Consumers in Eastern Europe are very price-conscious and exotic and tropical fruits are relatively new for most consumers. A good way to enter this market is through importers in Western Europe that are extending their business to Central and Eastern Europe.

Tip:

  • Invest in your European contacts and look for possibilities to extend exports to upcoming European countries. Visit trade fairs such as Fruit Logistica or invite importers and retailers for company visits.

Russia banned EU fruit and vegetables:

In August 2014, Russia announced an import ban on fruit and vegetables from the EU. A year later, Russia also closed its borders to Turkish food exports. The Russian import embargo has had consequences for both the internal EU market and European exports.

The market for a significant quantity of fresh products from the EU disappeared, and prices have dropped accordingly. The low prices of local fruit and vegetables (such as pears, apples, tomatoes and cucumbers) have contributed to changing trade flows. European export to Russia has been decimated. In 2015, the European import value of fresh fruit from outside Europe decreased as well. For the supply of for example grapes and apples, Europe depended much more on local production. Because of a devaluation of the Russian Rouble, Russia has not been able to fully explore direct relations with suppliers from developing countries. It is unclear when the embargo will be lifted.

Tip:

  • Follow the developments and the EU responses of the Russian import ban on the EU website. Updates on the situation can be found on news sites such as FreshPlaza.

EU markets highly regulated:

Individual member countries of the EU maintain strict control over the fresh food market. Political decisions are likely to influence market opportunities for suppliers from developing countries. Examples of how Europe is regulated can be found in agricultural subsidies, the EU’s response to phytosanitary issues and the prohibition of genetically modified products:

  • a) In extreme situations (such as the Russian embargo), the EU can decide to compensate local farmers for their losses.

  • b) Detection of diseases or pests may result in the rejection of trade or ultimately lead to import bans. For example, last year Citrus Black Spot disease in South Africa caused concern with European control agencies.

  • c) Genetically modified fruit and vegetables are currently not permitted to enter the market. It is expected that GM fruits and vegetables will continue to be banned from the EU for many years.

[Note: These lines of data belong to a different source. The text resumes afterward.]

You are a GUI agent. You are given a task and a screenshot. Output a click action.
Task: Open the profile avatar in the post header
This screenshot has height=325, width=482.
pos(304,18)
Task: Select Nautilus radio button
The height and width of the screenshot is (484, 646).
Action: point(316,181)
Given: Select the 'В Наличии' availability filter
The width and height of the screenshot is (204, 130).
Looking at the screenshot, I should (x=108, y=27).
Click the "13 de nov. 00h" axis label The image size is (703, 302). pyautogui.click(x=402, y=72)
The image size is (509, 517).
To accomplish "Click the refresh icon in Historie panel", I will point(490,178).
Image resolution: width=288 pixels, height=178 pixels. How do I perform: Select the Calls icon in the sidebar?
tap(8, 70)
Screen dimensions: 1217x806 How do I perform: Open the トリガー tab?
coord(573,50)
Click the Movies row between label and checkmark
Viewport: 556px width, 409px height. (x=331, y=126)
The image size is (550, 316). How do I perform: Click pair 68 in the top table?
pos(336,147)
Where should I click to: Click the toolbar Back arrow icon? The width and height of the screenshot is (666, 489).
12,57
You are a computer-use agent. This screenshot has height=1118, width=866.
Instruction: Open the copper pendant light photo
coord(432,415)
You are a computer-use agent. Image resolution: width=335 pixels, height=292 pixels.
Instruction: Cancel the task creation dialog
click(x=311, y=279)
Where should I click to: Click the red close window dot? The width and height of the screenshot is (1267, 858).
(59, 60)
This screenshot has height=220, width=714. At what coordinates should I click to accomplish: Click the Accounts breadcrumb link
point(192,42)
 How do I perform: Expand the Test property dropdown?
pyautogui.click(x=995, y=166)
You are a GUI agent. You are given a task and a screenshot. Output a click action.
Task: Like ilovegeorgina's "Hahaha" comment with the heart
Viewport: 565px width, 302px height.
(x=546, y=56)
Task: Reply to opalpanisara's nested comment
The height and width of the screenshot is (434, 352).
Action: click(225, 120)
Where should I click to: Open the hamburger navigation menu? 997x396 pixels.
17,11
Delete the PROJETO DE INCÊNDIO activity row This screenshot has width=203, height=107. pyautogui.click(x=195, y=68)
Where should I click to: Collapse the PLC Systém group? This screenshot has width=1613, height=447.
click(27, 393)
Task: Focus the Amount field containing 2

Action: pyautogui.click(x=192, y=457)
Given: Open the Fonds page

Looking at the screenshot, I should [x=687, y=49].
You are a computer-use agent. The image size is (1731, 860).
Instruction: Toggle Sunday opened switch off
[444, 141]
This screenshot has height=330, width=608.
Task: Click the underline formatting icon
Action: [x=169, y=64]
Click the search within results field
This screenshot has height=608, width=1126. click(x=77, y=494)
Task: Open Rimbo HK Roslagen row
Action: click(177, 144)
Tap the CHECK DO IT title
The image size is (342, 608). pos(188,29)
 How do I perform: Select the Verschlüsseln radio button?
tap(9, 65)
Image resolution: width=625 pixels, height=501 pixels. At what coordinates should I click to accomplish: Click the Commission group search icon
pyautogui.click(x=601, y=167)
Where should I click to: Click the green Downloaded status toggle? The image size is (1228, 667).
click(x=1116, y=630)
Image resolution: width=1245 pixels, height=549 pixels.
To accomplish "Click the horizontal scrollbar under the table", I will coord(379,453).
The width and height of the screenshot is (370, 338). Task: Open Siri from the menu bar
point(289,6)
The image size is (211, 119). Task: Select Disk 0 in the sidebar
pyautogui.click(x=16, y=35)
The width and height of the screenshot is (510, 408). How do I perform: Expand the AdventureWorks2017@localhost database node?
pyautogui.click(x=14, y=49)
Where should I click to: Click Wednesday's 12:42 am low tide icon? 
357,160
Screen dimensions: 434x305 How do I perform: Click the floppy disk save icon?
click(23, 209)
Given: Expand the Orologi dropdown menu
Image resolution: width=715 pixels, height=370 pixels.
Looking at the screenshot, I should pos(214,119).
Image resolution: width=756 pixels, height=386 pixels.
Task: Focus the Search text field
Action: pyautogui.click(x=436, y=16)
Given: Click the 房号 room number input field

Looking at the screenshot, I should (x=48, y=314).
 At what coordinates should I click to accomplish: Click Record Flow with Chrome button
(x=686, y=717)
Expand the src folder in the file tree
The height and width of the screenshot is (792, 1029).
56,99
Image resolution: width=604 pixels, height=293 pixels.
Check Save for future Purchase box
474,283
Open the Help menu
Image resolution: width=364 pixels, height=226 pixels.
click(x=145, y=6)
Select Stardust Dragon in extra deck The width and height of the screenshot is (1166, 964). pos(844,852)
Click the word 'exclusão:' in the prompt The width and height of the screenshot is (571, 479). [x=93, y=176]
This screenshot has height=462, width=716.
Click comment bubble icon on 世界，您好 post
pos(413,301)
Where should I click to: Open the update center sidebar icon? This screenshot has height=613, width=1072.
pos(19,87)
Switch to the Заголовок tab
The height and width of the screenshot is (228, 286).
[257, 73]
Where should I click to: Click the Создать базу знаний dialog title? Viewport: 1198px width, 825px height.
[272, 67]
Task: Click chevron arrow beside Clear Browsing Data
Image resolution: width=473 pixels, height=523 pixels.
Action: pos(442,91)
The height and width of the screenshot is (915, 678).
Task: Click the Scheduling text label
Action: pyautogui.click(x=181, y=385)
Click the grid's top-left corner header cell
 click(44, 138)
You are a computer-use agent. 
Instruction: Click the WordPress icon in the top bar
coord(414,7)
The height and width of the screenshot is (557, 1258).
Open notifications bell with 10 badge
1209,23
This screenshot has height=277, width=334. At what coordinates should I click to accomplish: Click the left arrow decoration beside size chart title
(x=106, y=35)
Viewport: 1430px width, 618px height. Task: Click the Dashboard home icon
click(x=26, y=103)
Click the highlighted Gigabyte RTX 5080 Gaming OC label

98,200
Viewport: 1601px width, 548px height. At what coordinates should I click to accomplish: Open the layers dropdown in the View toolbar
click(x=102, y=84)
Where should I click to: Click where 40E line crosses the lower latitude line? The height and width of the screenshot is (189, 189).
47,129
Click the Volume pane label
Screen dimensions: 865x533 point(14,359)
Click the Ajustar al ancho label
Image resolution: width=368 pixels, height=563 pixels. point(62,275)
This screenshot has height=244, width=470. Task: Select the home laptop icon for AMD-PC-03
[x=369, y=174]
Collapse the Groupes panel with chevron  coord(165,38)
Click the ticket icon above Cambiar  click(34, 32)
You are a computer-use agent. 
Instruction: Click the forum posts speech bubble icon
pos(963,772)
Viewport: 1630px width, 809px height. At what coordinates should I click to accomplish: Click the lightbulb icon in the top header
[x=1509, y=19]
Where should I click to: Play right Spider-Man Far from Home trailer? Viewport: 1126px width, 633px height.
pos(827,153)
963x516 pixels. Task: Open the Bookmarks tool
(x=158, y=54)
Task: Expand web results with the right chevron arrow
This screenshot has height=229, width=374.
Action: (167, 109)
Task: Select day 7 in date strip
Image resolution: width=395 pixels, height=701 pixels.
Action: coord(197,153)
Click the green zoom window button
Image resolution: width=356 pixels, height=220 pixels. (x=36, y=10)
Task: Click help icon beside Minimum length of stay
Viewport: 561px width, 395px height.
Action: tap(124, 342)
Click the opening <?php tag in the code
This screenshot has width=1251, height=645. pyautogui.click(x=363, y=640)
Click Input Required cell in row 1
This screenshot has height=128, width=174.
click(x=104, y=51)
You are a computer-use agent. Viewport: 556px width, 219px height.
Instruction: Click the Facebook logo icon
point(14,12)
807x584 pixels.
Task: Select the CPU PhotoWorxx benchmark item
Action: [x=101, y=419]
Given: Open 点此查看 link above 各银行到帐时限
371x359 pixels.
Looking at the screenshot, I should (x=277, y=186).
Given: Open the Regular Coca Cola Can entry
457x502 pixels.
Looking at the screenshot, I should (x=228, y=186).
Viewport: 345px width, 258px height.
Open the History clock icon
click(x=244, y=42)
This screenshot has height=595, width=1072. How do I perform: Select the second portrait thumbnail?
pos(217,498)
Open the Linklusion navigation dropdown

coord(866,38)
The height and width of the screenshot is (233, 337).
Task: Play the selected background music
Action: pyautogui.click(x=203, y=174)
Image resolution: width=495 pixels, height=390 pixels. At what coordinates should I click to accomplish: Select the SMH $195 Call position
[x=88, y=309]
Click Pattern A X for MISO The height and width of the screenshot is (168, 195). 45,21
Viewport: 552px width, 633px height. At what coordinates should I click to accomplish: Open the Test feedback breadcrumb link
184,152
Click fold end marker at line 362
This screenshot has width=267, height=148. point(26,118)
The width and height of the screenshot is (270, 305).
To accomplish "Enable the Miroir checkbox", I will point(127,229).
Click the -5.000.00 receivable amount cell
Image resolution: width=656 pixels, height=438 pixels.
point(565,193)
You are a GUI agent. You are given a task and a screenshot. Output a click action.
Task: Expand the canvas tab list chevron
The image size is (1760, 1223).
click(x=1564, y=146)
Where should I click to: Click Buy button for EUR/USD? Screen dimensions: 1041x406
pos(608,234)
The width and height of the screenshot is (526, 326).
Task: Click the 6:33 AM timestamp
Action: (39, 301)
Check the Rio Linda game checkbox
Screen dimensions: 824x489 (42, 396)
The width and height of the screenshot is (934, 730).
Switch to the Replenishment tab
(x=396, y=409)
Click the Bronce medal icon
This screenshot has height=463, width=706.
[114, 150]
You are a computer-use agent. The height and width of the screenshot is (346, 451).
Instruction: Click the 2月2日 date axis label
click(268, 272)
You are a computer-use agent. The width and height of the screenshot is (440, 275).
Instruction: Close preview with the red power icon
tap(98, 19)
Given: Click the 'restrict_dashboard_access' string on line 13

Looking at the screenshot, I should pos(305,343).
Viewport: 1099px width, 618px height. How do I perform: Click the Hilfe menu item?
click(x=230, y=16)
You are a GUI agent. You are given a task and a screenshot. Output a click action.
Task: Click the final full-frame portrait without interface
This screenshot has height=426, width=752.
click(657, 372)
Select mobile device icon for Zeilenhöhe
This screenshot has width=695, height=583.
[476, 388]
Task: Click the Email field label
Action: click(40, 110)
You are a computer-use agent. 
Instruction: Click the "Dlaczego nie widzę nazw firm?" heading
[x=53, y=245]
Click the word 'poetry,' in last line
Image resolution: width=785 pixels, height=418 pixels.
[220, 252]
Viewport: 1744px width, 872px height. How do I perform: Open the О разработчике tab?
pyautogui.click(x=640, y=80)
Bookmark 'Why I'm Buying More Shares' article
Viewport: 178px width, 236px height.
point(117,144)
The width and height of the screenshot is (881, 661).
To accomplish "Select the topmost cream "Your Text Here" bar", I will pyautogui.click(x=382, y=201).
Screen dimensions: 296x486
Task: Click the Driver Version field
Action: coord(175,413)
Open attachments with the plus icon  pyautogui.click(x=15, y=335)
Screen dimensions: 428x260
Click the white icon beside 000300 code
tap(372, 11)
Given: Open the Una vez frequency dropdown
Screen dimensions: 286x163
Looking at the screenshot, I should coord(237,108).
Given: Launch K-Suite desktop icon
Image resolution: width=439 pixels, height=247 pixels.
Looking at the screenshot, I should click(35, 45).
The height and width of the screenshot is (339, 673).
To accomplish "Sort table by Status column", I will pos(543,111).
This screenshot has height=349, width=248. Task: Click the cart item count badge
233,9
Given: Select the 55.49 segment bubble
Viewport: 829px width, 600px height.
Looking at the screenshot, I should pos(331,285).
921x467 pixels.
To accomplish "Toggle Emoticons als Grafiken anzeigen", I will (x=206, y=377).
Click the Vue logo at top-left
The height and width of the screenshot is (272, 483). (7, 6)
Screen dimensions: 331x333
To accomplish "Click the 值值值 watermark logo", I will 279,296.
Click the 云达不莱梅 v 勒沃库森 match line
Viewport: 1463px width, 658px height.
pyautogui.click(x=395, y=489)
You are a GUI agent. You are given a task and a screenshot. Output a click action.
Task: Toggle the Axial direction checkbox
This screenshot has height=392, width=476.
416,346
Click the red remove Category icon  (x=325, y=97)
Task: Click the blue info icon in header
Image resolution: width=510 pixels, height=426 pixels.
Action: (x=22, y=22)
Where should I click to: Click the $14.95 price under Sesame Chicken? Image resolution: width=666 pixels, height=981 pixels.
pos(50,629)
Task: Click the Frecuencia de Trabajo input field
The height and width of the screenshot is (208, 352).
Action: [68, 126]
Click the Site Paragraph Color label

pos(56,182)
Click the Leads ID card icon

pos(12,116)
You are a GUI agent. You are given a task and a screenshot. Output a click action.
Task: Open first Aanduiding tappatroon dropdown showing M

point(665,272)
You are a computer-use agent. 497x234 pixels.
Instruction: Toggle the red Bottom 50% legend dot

Regulations in the individual countries may differ slightly from EU regulations, although generally market access requirements are very similar.

Tips:

  • Keep up to date with European rules and regulations concerning food safety, genetic modification and phytosanitary controls (for example via www.efsa.europa.eu).
  • Be aware of the importance of plant health and the good quality of the border checks which may cause rejection into the European market or ultimately wider import bans.